## What needs to be done:
Express the lines starting at the one that contains "You are a computer-use" and ending at the one that contains "tap(126, 975)" as a JSON list of strings, one string per line, with blank lines left out. Omit the pictures from the answer.

## Dataset records:
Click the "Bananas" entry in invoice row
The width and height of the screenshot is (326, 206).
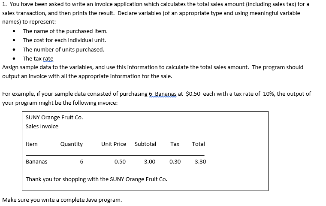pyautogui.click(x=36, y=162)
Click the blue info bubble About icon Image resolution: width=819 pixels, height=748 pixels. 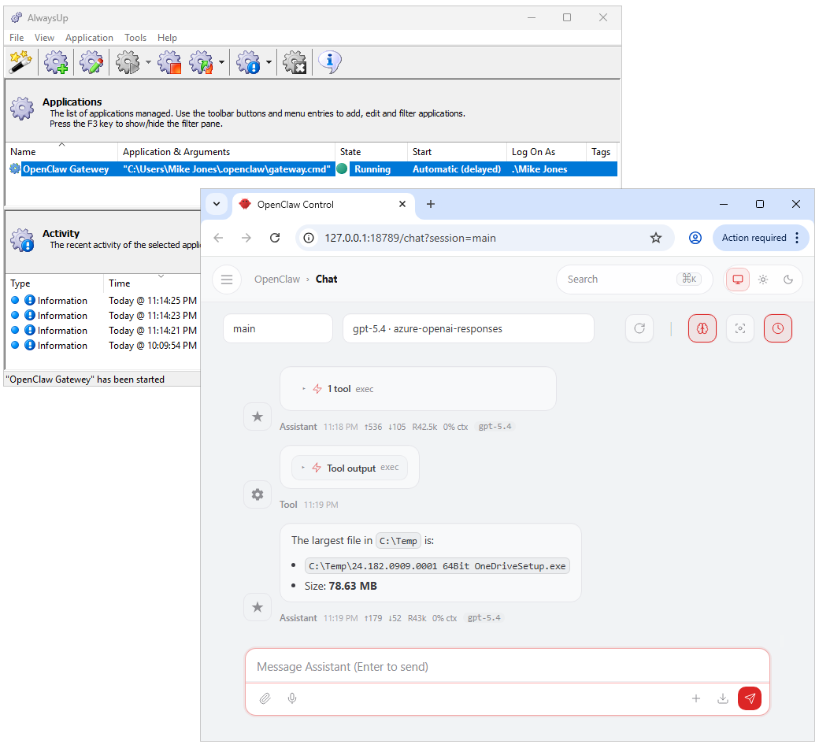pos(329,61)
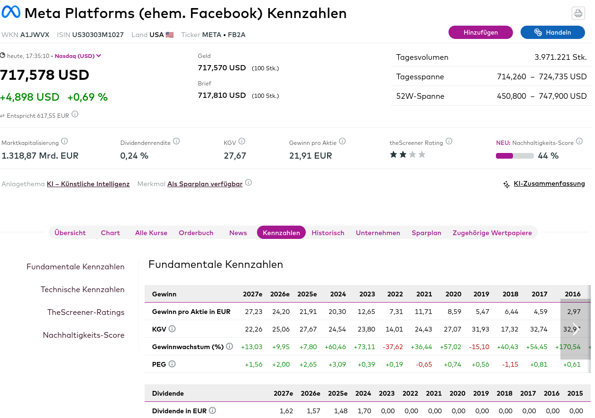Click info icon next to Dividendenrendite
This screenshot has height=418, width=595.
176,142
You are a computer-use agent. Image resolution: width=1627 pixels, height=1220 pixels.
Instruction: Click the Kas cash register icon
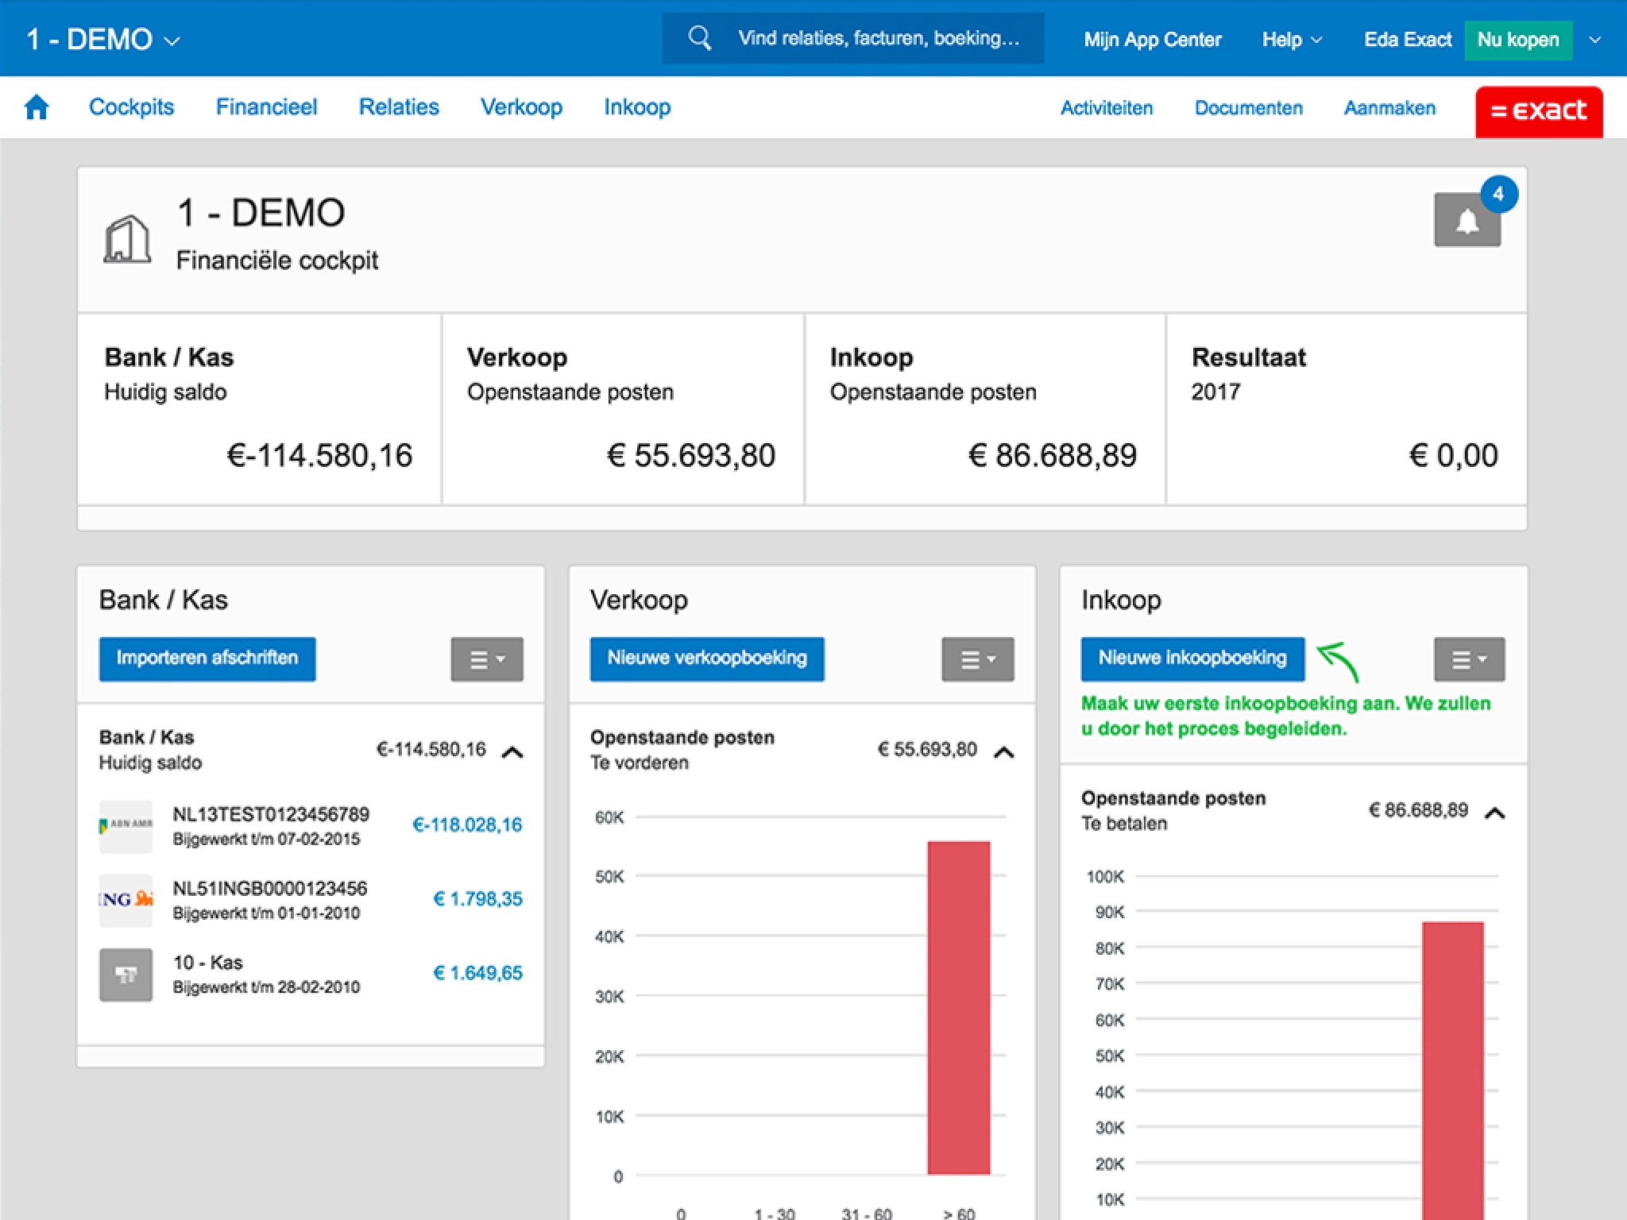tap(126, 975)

---

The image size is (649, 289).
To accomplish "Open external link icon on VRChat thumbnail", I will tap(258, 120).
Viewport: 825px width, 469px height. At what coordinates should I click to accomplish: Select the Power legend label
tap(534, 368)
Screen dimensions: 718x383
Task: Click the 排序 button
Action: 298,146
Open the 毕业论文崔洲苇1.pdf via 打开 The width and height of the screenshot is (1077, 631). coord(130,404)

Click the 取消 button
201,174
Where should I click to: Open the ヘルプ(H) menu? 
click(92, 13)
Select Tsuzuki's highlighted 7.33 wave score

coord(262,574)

## Worked solution:
[
  "You are a computer-use agent. Image resolution: width=1627 pixels, height=1220 pixels.",
  "Instruction: Click the Kas cash register icon",
  "tap(126, 975)"
]